Extrait du document:
>>>

Saison 2014 à la LNI : c’est parti!
Par Daphné Bathalon
La fébrilité et l’excitation étaient à leur comble lundi soir au Club Soda, alors que les Oranges et les Bleus s’apprêtaient à lancer la saison 2014 de la Ligue nationale d’improvisation (LNI). Après la présentation des nouvelles équipes et du nouvel arbitre en chef, Simon Rousseau — qui semblait déjà bien à l’aise dans son rôle et déterminé à ne permettre aucun écart de conduite aux joueurs —, le tout nouveau maître de cérémonie et également ancien joueur, Nicolas Pinson, a entonné l’hymne national. Quant au tout premier impronalyste de la LNI, Christian Vanasse, fort de sa longue expérience sur la patinoire, a confié au public s’attendre à une saison relevée.
Décidément, ce 3 mars était un vrai soir de premières : en plus des nouvelles équipes et des changements apportés à la patinoire, à présent posée sur la scène du Club Soda, ce premier match a été l’occasion d’expérimenter une joute sans micros-casques, ce qui ne s’était pas vu depuis une quinzaine d’années, selon le directeur artistique et joueur de la LNI, François-Étienne Paré. L’essai a connu quelques ratés mineurs : certains joueurs ont éprouvé plus de difficulté à projeter efficacement, mais c’est surtout les propos des animateurs que le public perdait complètement sous la musique et le bruit ambiant. À plusieurs occasions, il a été malheureusement impossible d’entendre plus que des bribes des pertinentes analyses de Christian Vanasse. Il faudra sans doute revoir l’utilisation de la musique pendant les caucus et peut-être penser à éteindre les micros au-dessus de la patinoire lorsque les joueurs n’y sont pas. Ramener la tribune d’animation à l’avant-scène ne serait, par ailleurs, pas une mauvaise idée en soi car, placée tout au fond de la scène, elle est peu visible pour une partie du parterre.
Comme souvent, le public a d’abord eu droit à des improvisations comparées, qui ont permis à chacun de mesurer les forces en présence sur la patinoire. La glace a été cassée de belle manière par l’improvisation Hygiène de base. Du côté des Bleus, on a misé sur une ambiance inquiétante dans un cabinet de dentiste, tandis que les Oranges ont proposé une parodie d’émission de rénovation (ou plutôt de démolition) inspirée des Anges de la rénovation. Les Bleus ont remporté le premier point de la soirée, et Réal Bossé, des Oranges, a récolté pour sa part une première punition pour confusion. Le match a plutôt décollé avec la seconde impro comparée, une chantée ayant pour titre En avant toute. Jean-François Nadeau, un habitué des chantées, n’a eu besoin que de quelques secondes pour réaffirmer sa place au sein de la Ligue, après une absence d’un an. Sa chanson aux airs folk et son personnage d’homme mal dégrossi « né avec une fourchette à la place de la langue » a fait crouler de rire le public, ce qui n’a pas rendu la tâche facile à Louis Courchesne, des Oranges, qui le suivait sur la patinoire. Mais le joueur n’avait pas l’intention de s’en laisser imposer par son ancienne équipe des Bleus : sa chanson-lamentation d’un homme qui retrouve toutes ses affaires par terre devant chez lui lorsque sa blonde le met à la porte lui a même valu de gagner la comparée.

<<<

Consignes:
1. Indiquez si chacun des énoncés (a), (b) et (c) concorde avec l’article sur la saison 2014 de la LNI, en répondant par oui ou non et en citant les mots décisifs de l’article. (a) Le premier match s’est joué sans micros-casques. (b) Les Oranges ont remporté le premier point de la soirée. (c) La tribune d’animation se trouve à l’avant-scène.
2. Poursuivez l’article sur la saison 2014 de la LNI à partir de sa dernière phrase.

(Relevés de localisation de mots et d’éléments)

>>>

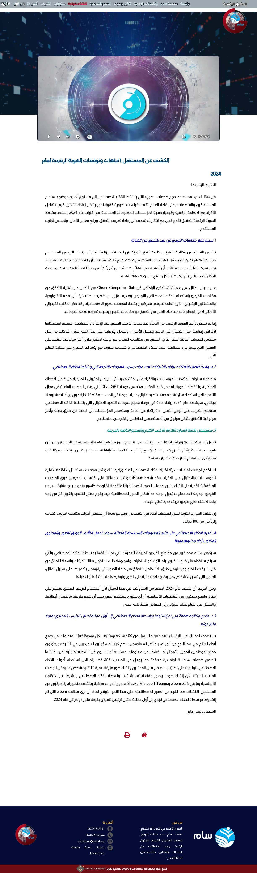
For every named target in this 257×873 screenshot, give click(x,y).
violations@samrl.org (91, 841)
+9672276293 (96, 828)
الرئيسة (185, 3)
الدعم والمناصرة (100, 3)
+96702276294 (95, 835)
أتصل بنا (32, 3)
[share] (47, 136)
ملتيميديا (59, 3)
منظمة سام (168, 3)
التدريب (46, 3)
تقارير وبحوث (122, 3)
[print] (184, 137)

<<<

Réponses par consigne:
1.
(a) Oui : « ce premier match a été l’occasion d’expérimenter une joute sans micros-casques »
(b) Non : « Les Bleus ont remporté le premier point de la soirée »
(c) Non : « placée tout au fond de la scène, elle est peu visible pour une partie du parterre »

2.
La troisième impro, et première mixte de la soirée, Les vertus du chêne, a permis de bâtir une jolie situation de départ pour une belle histoire : celle d’un couple qui a perdu un fils par négligence, et dont le deuil n’est pas encore fait. Malheureusement, l’impro s’est rapidement mise à tourner en rond, en plus de finir en queue de poisson et sur une pénalité de non-respect du thème à François-Étienne Paré. « Plutôt inhabituel », a d’ailleurs commenté l’analyste, ce type de punition étant plus souvent attribuée à l’équipe qu’à un joueur. Le nouvel arbitre Simon Rousseau avait déjà annoncé ses couleurs en entrevue, disant apprécier tout particulièrement les punitions personnelles… « L’arbitre marque son territoire », a conclu Vanasse.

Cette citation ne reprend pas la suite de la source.